The problem:
Swap "Tap" for "Press" in everything from the line containing "Task: Tap the battery indicator icon" down to the line containing "Image resolution: width=341", and reproduce only those lines with all else unchanged. Leave the pictures out of your answer.

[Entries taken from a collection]

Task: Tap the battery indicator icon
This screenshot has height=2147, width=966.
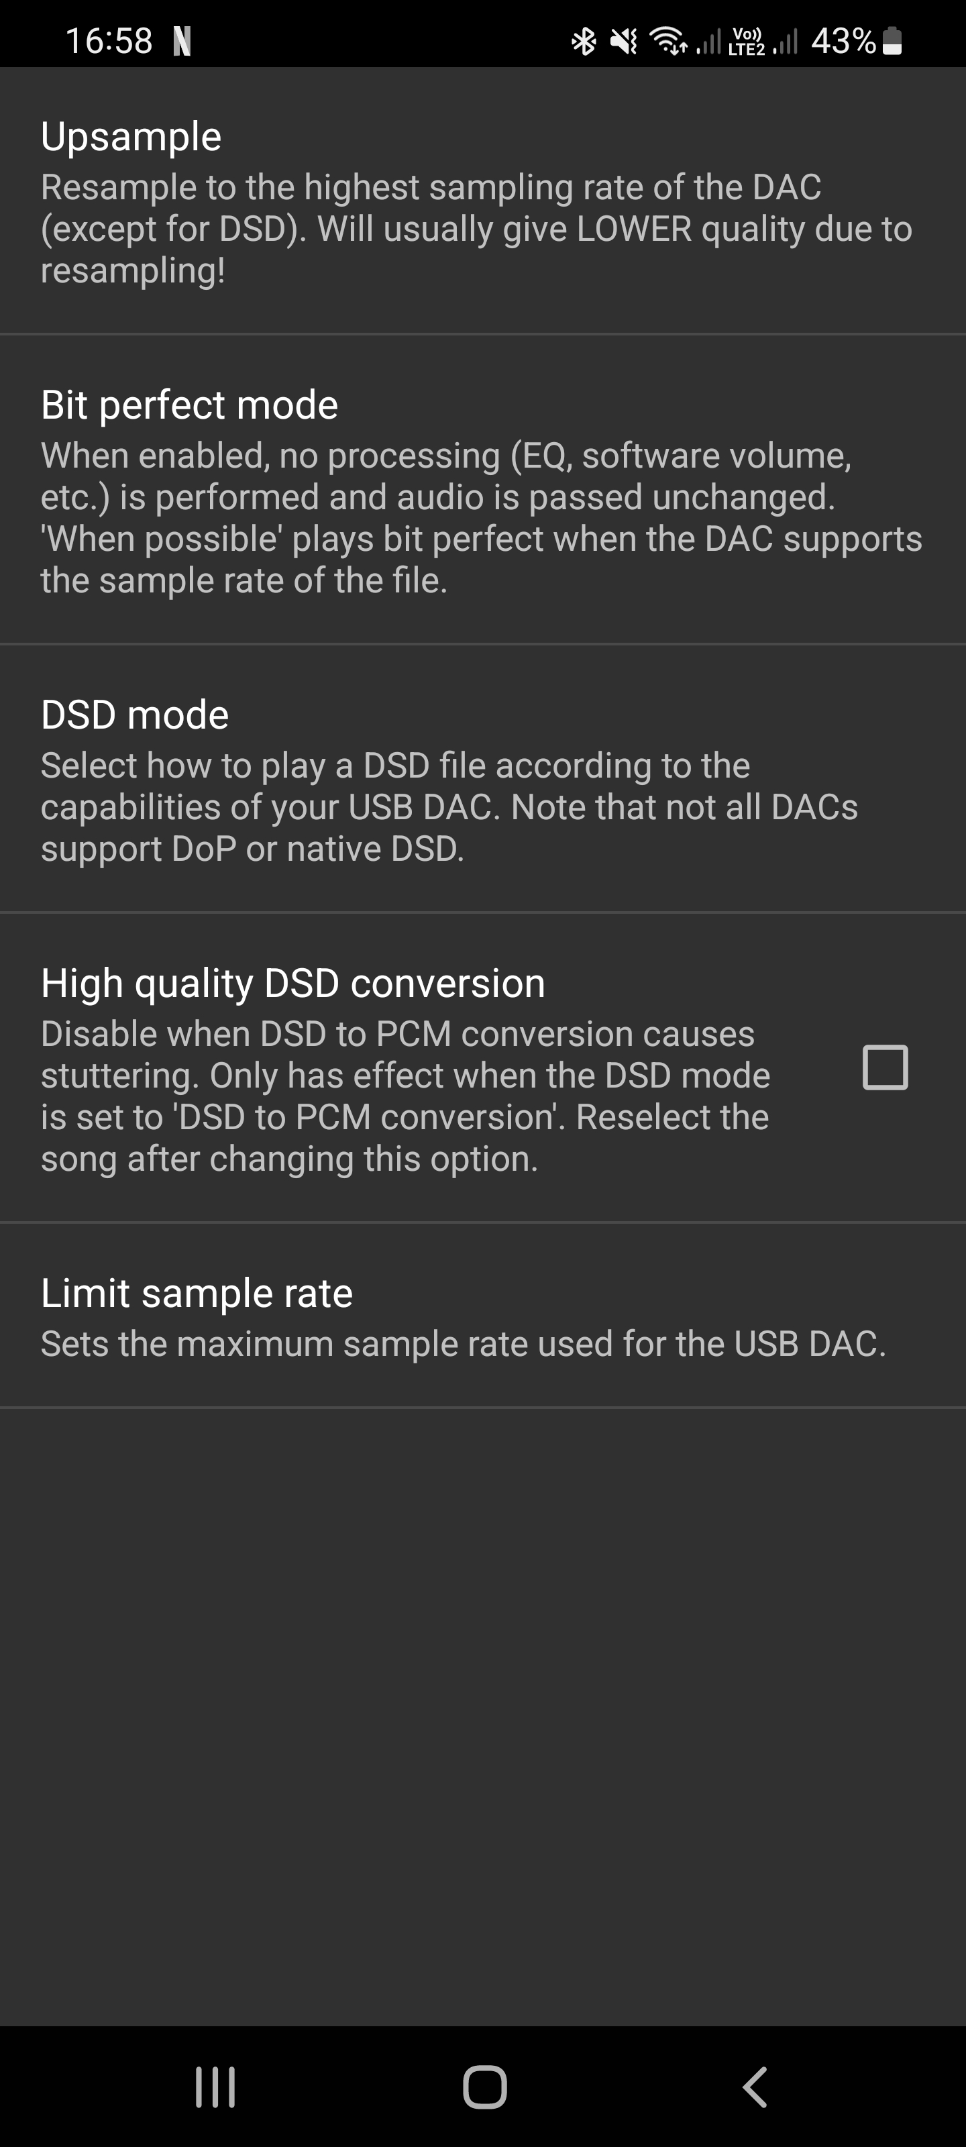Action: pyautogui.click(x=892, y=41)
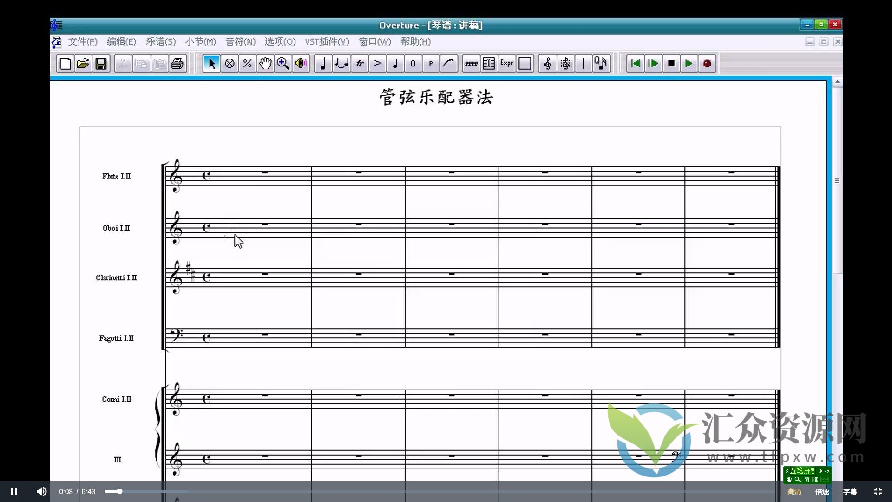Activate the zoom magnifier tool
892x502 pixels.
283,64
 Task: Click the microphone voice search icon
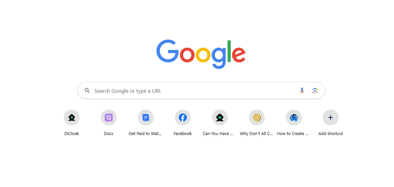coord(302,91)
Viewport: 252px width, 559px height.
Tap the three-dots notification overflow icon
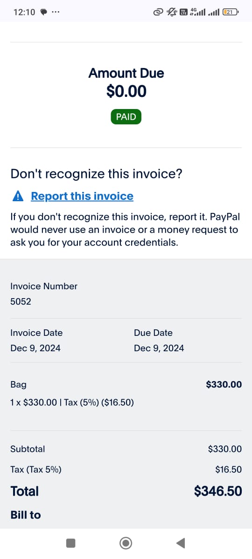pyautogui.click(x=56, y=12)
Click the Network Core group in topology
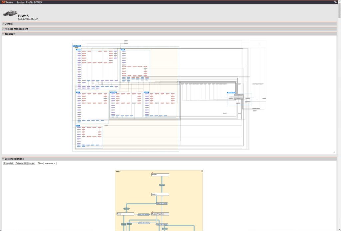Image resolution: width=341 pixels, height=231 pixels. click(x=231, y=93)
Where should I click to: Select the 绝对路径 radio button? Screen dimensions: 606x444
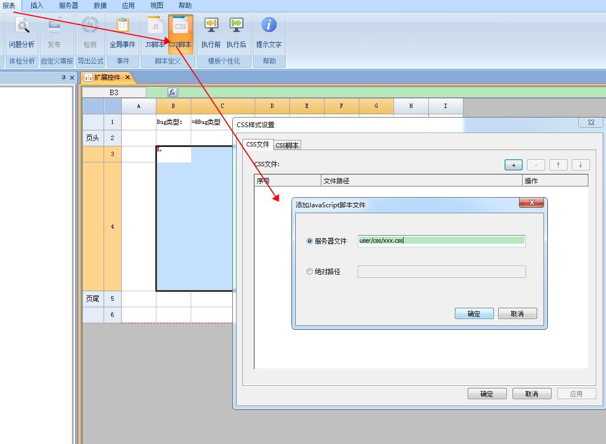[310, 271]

==

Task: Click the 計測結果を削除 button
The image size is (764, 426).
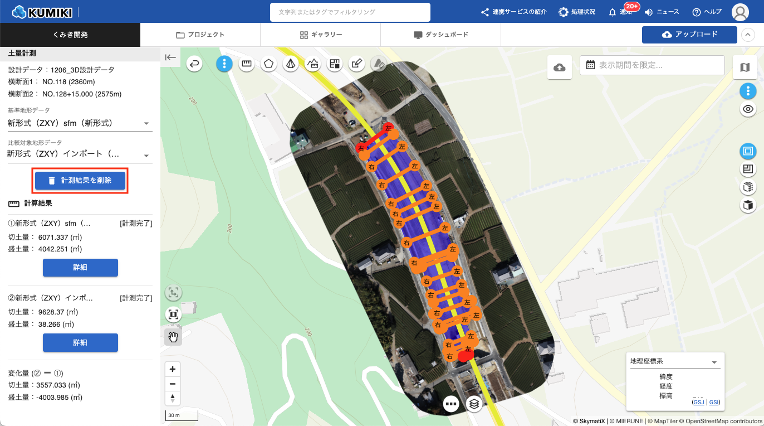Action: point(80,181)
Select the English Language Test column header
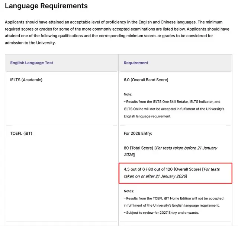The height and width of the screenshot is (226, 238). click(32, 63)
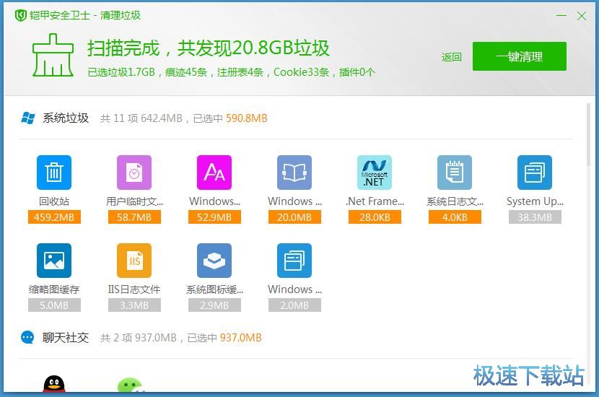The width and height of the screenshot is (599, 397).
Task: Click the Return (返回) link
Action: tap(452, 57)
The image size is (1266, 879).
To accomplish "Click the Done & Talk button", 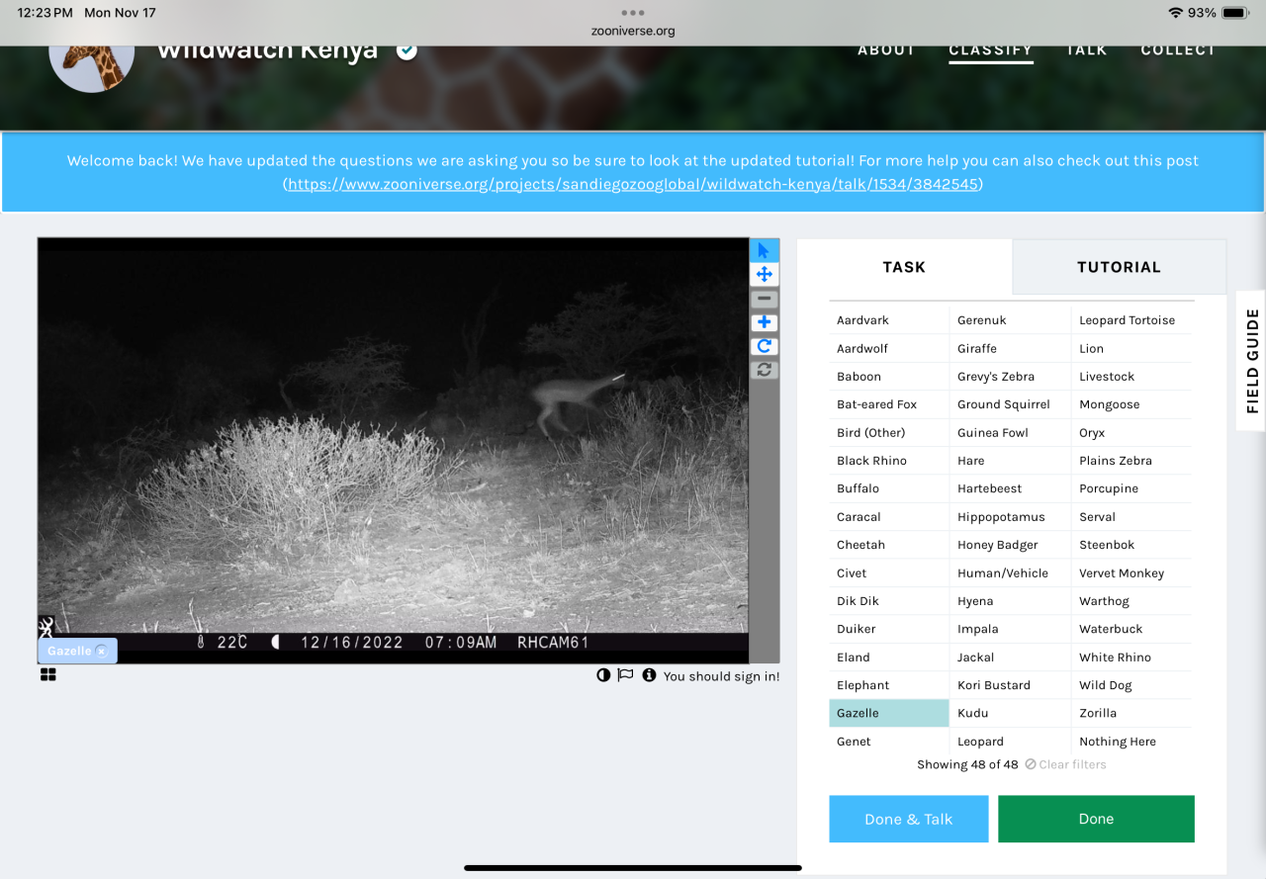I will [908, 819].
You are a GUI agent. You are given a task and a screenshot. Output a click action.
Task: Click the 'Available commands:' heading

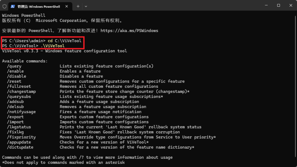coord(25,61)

Answer to the exercise:
Task: Press the battery indicator icon
This screenshot has height=2147, width=966.
Action: pyautogui.click(x=892, y=41)
Activate the zoom magnifier tool
892x502 pixels.
283,64
 Task: Click the microphone voice search icon
coord(302,91)
Viewport: 252px width, 559px height.
Press the three-dots notification overflow icon
pyautogui.click(x=56, y=12)
Click the Network Core group in topology
Image resolution: width=341 pixels, height=231 pixels. click(x=231, y=93)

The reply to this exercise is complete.